Its been announced today by the Texas Advanced Computing Center (TACC) and University of Texas that they are currently creating a 10-Petaflop supercomputer named Stampede that will be equipped with Intel’s 50-core processors capable of 10-Petaflop (or 10,000 trillion operations per second).
The new Stampede supercomputer will be arriving in 2013 and will be one of the world’s most powerful computers for scientific and financial applications. When finished Stampede will be equipped with several thousand Dell “Zeus” servers with each server having dual 8-core processors from the forthcoming Intel Xeon processor E5 Family (formerly code-named “Sandy Bridge-EP”) and each server will have 32 gigabytes of memory.
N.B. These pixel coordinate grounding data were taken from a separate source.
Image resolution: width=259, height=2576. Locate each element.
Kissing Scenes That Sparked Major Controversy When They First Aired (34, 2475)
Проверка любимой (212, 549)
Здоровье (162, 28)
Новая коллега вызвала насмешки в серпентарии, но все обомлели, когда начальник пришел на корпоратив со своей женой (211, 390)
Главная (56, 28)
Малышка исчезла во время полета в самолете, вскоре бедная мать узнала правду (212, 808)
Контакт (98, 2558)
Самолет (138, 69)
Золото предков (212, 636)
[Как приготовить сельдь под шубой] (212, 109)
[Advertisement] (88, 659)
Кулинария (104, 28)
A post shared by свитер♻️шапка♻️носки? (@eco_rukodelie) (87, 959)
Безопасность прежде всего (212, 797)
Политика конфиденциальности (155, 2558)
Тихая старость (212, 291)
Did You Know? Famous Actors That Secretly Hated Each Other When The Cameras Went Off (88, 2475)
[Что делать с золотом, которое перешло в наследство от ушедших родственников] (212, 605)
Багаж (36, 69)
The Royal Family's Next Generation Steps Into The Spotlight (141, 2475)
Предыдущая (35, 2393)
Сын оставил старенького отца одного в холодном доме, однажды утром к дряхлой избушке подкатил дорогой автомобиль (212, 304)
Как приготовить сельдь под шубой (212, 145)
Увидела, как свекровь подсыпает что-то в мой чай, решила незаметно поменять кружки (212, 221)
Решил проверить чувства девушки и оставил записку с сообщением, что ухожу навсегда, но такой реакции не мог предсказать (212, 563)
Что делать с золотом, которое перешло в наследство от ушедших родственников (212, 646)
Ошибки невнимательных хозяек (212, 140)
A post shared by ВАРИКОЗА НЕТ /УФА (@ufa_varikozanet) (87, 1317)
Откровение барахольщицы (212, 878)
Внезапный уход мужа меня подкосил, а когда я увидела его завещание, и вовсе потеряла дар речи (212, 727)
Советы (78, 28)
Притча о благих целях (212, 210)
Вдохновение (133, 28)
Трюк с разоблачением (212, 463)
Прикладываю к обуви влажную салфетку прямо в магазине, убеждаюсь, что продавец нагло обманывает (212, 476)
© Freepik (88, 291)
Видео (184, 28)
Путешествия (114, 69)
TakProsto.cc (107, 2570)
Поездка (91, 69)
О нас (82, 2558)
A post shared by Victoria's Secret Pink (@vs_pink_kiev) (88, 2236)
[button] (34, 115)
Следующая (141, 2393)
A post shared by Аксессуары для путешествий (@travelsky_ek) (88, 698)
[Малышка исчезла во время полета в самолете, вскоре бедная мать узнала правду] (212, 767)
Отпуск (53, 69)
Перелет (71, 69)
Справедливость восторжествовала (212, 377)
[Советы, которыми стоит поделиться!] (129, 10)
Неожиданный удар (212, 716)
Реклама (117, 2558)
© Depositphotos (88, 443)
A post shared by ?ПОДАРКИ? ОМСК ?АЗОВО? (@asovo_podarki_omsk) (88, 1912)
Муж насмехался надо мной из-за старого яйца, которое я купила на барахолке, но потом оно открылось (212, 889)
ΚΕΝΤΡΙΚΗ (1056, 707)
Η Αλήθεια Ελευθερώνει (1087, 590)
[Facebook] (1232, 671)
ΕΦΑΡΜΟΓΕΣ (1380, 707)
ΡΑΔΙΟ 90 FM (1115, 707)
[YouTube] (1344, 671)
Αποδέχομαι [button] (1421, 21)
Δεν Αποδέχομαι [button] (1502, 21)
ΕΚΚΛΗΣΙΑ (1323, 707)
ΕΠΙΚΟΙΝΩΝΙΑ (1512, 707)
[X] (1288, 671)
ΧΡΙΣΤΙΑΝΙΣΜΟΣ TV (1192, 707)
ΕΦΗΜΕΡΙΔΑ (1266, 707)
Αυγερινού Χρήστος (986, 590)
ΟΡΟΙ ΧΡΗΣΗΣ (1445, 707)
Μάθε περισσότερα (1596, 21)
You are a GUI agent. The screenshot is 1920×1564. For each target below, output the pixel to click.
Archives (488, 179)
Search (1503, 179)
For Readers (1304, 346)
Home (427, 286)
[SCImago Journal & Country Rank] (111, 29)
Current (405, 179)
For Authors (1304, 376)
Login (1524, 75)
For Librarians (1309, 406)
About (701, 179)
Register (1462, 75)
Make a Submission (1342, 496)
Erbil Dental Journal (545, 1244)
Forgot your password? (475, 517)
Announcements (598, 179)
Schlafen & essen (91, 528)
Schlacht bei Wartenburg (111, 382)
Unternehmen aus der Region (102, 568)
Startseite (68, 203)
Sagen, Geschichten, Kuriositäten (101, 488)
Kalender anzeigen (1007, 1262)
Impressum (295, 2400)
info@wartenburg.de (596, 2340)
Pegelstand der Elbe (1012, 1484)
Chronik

Also inside will be an Intel chip design codenamed “Knights Corner,” which will house more than 50 processor cores, providing 8 petaflops of performance.
Additionally, Stampede will offer 128 next-generation NVIDIA graphics processing units (GPUs) for remote visualization, 16 Dell servers with 1 terabyte of shared memory and 2 GPUs each for large data analysis, and a high-performance Lustre file system for data-intensive computing
Altogether, Stampede will have a peak performance of 10 petaflops, 272 terabytes (272,000 gigabytes) of total memory, and 14 petabytes (14 million gigabytes) of disk storage.